===== GIVEN TEXT =====

Probably the question we get the most often, both in our initial consultations and at our Second Saturday seminars is this one: What exactly are my rights?
It’s a vague question, and it isn’t one that has a simple answer, but I’m going to do my best to provide you as good of an answer as I can. I think the question most women are really getting at is “what am I entitled to receive?” or “what will I get in my divorce?” which is a little bit different. Still, I’m going to try to answer all three of those questions, because I think it’ll give you a better idea of what to expect in your divorce (which will, I hope, go a long way towards making you feel better overall).
What ARE my rights?
But, if we’re talking about rights in divorce, you have a couple that jump immediately to my mind.
1. You have a right to get divorced, regardless of whether your spouse wants one, too. Typically, if one spouse doesn’t want the divorce, the case winds up in court because the other party refuses to sign a separation agreement. It’s not the most convenient or inexpensive way to do things, but you can move forward with your divorce without his approval or consent.
2. You have a right to hire an attorney to represent you. You don’t have to, but many women feel that the law is so complex that they would be more comfortable hiring an attorney to represent their interests throughout the divorce process.
3. You have a right to choose to do it yourself, without hiring an attorney. The law allows you to represent yourself in court or negotiate a contract on your own behalf; there is no law that requires you to be represented by an attorney.

===== DATASET EXTRACT =====

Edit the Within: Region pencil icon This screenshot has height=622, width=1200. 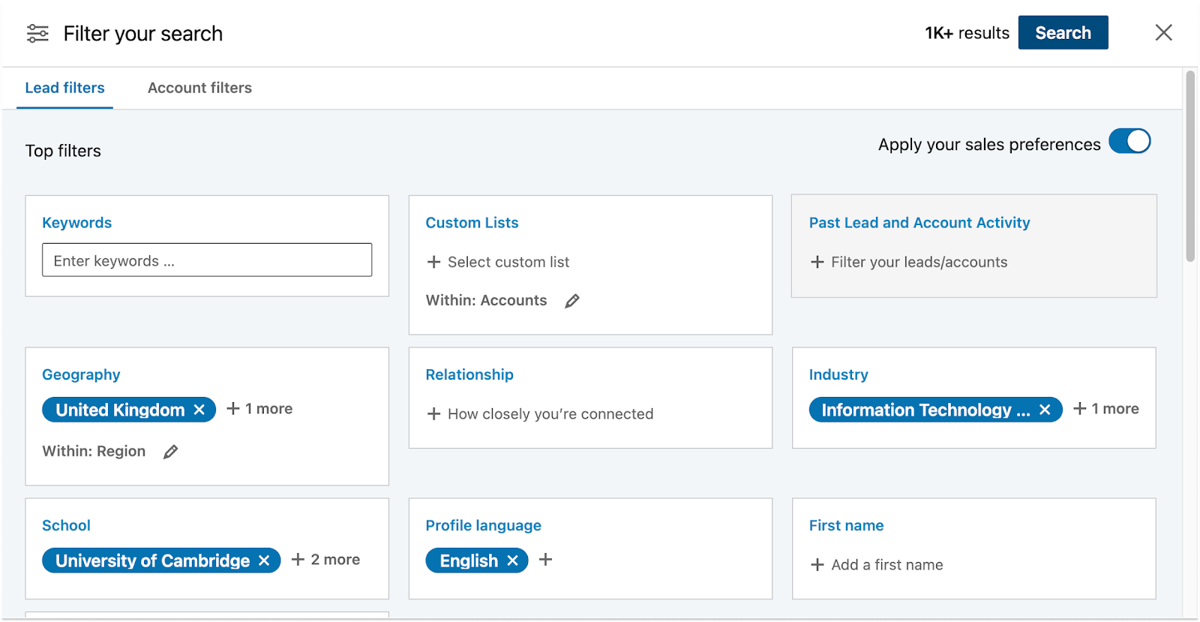click(171, 452)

=====

YOUR OBJECTIVE: In the text on divorce rights, why does a case typically wind up in court when one spouse doesn't want the divorce? The listing isn't needed for what comes next.

WRITTEN SOLUTION: That spouse refuses to sign a separation agreement.